Артюр Рембо. Парижская оргия
[7]
Голос в трубке звучал плоско и невыразительно. Так, словно этот человек просто очень хорошо говорит на иностранном языке.
– Да, Лесли предупредил, что вы позвоните. Вам удобно в пять тридцать? – Он продиктовал мне адрес и закончил словами: – Хорошо, тогда увидимся.
Легко. Стрелка с фотографом. Человеком, который разбирается в снаффе.
Порнография – индустрия гибкая, она не отстает от времени.
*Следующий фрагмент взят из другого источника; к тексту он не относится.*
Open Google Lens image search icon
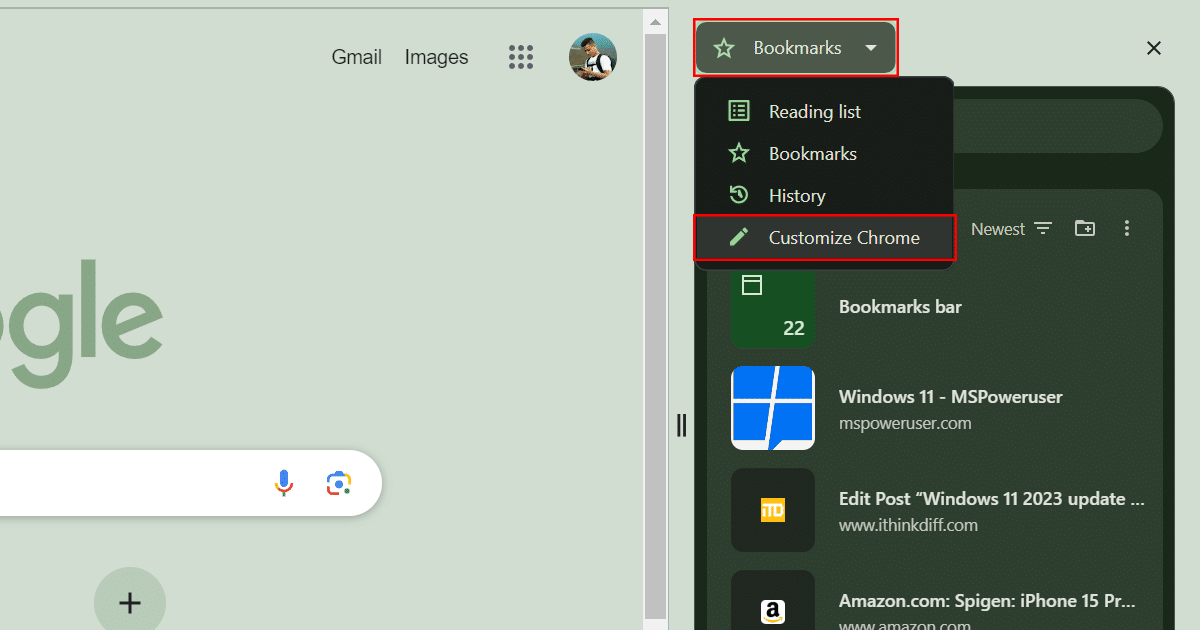pos(339,483)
Когда первый пещерный человек обнаружил, что можно рисовать на стенах красками, сделанными из земли и пепла, другой грязный маленький «Хомо эректус» не преминул нарисовать голую даму. Задолго до появления картин, фотографии и гравюр уже существовали изображения всех существующих пороков, а уж после изобретения камеры порнографическая индустрия расцвела буйным цветом. Появление кинотеатров вдохновило любителей на создание особых мест для просмотра порнофильмов по всему миру. С внедрением видео такие места закрылись, но что толку? Ведь и на видео можно делать деньги. На любой большой улице есть видеомагазин, где за пару фунтов можно взять себе любое шоу напрокат. Конечно, всегда найдутся те, чьи вкусы сложно удовлетворить, но и для их странных удовольствий, вдали от шумных улиц, существуют тихие маленькие местечки. Обычный покупатель не обращает внимания на скучную с виду лавчонку, не видит ничего, кроме мутного грязного окошка, – оно пусто, совершенно пусто. Но если вы действительно желаете, если у вас – нужная мотивация, это окошко запоет для вас и найдет вас в любом городе, в самый первый день приезда. Есть люди, которые убегают из бабушкиного дома в лес; им хочется, чтобы их съел волк.
Городской атлас подсказал, что нужный мне дом – где-то в переулке, в конце Вест-Нил-стрит. День близился к закату, тяжелое небо крышкой нависло над миром. Я чувствовал всю горячку этого дня, скопившуюся под ногами, на липком асфальте. Преддверие лета – или экологической катастрофы. Тонкая струйка пота скатилась по позвоночнику, и я испугался, что рубашка сейчас прилипнет.
Я направился вдоль Аргайл-стрит, обходя детей и пирамиды из картонных ящиков с гниющими фруктами. Три пенсионера-сикха курили и беседовали у дверей бакалейной лавки, сидя на деревянных стульях. Один что-то сказал на своем языке, остальные негромко засмеялись. «Вот больные», – пробурчала обиженная женщина и обошла их, стукнув полной сумкой меня по лодыжке. За моей спиной старики продолжали смеяться. Я не возражал – люди умеют делать кое-что и похуже смеха.